Han Shan

Han Shan (Cold Mountain)
In 1954, in a scene he described
in his book, "The Dharma Bums,"
Jack Kerouac visited the Berkley
shack of his new friend and
Ur-Dharma Bum, Gary Snyder
and found him translating the poems
of an obscure Chinese poet named
Han Shan, or Cold Mountain.
Snyder told Kerouac about this "Chinese scholar who got sick of the big city and the world and took
off to hide in the mountains", writing poems on rocks and bamboo and the sides of cliffs. Kerouac
became so enthralled with Cold mountain that he dedicated “The Dharma Bums” to him when it was
published in 1958. Read just a few of the 300 poems found written down on the bamboo and rocks and
boulders of the mountain where he made his home, and it is not difficult to see how Cold Mountain
would appeal to these two bhiku wanderers. Scenes abound of frustrations with the modern world,
loneliness, leaving the manic world behind for mountaintop solitudes; wind blowing through pine trees;
clouds touching mountain and tree tops; clear running streams flowing into jade colored lakes.

=-=-=

Written problem 1 -> Rewrite the entries below, starting with the line that contains "You are a computer-use agent. This" and going on through the line that contains "pos(348,352)", with -117 added to every coordinate in the answers. Include the requests, but leave the pictures out.

=-=-=

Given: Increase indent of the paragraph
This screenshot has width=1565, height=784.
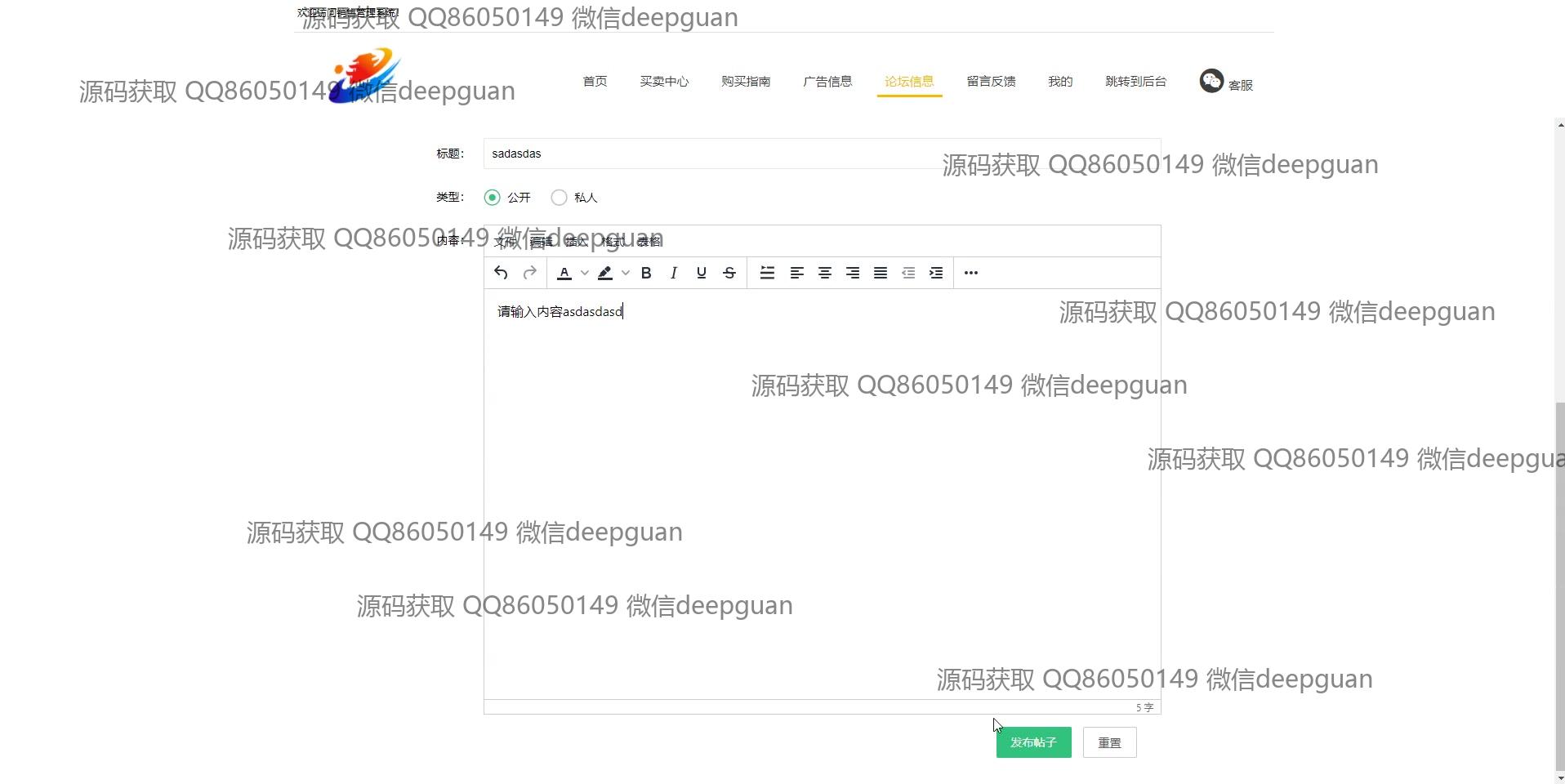Looking at the screenshot, I should (936, 273).
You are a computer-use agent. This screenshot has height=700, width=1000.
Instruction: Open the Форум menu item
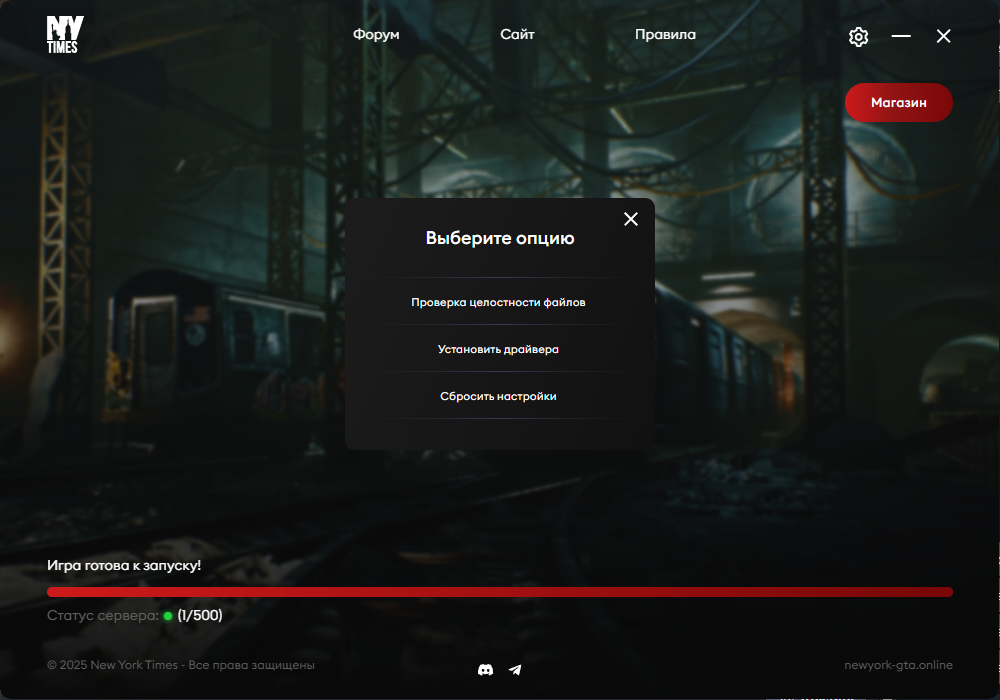(x=376, y=35)
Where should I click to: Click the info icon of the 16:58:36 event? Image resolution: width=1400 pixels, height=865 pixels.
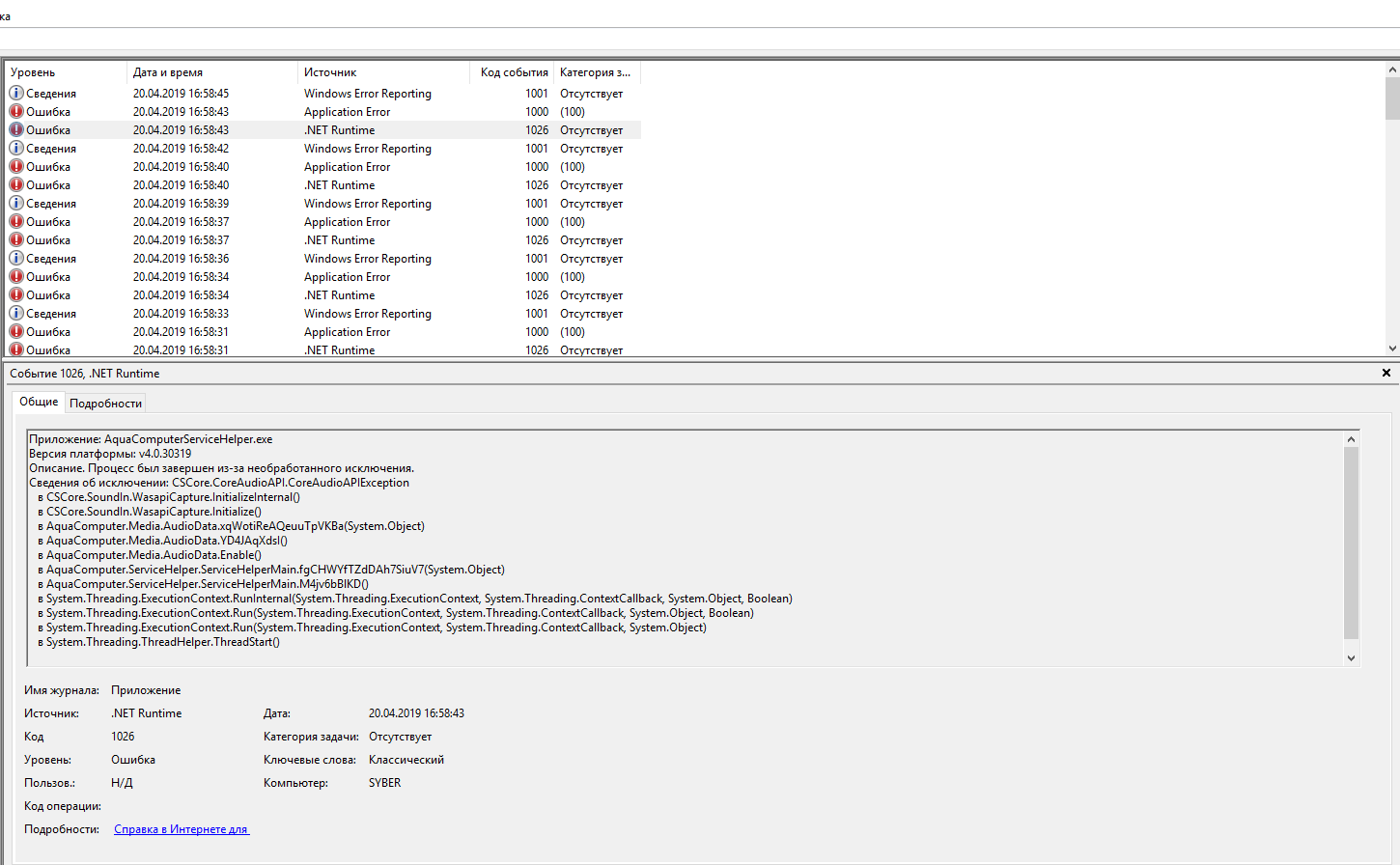coord(16,259)
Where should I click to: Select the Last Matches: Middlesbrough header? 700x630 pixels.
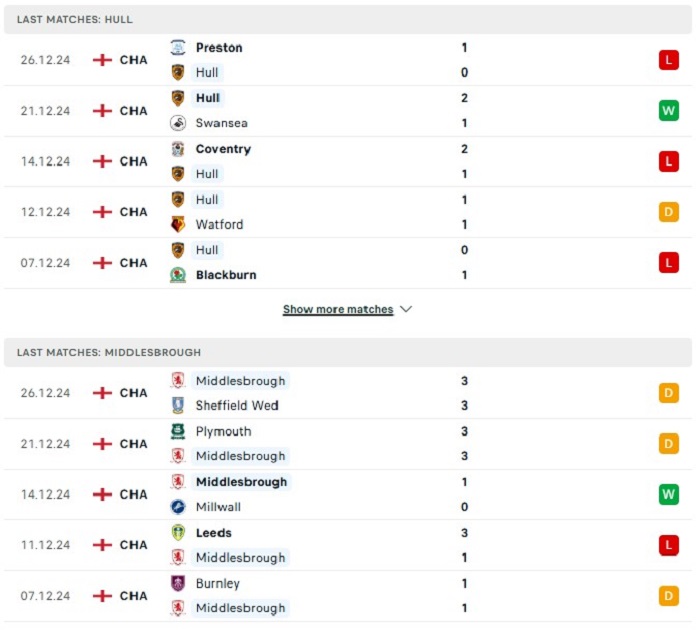pos(348,352)

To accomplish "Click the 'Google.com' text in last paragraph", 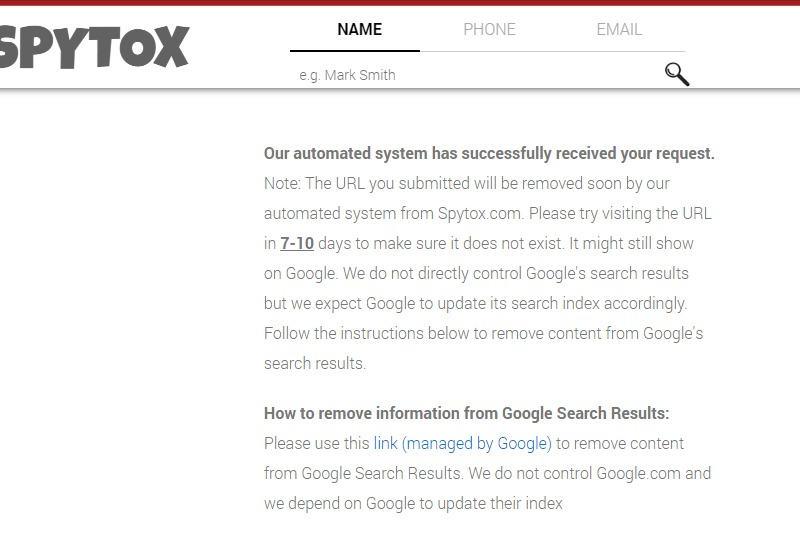I will coord(638,473).
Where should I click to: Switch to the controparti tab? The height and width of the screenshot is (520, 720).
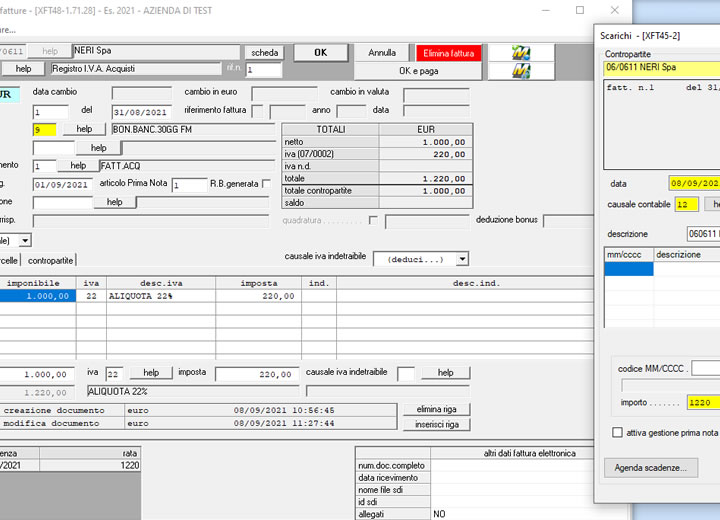click(x=50, y=259)
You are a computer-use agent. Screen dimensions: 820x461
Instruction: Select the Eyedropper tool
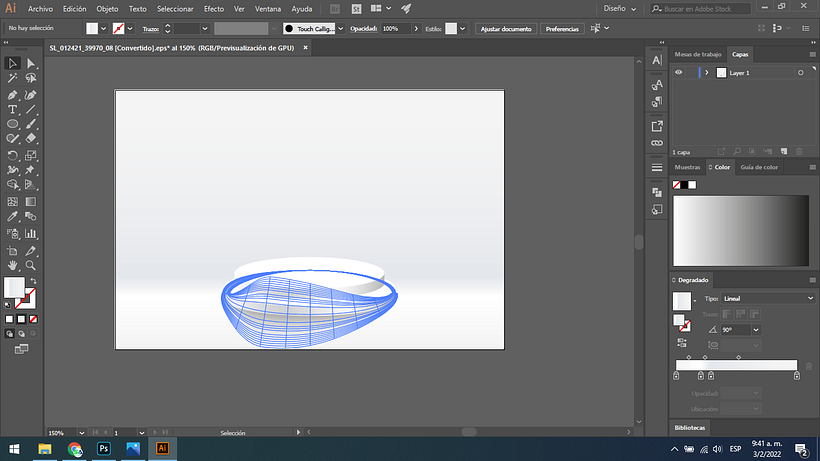[x=13, y=216]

=-=-=

Written problem 2 -> In the passage on Han Shan, what year was "The Dharma Bums" published?

Task solution 1 ->
You are a computer-use agent. This screenshot has height=700, width=1000.
Instruction: Open the Форум menu item
(x=259, y=-82)
Where should I click to: Click the info icon of the 16:58:36 event? Image resolution: width=1400 pixels, height=865 pixels.
coord(-101,142)
Where should I click to: Select the Last Matches: Middlesbrough header? 700x630 pixels.
pos(231,235)

Task solution 2 -> 1958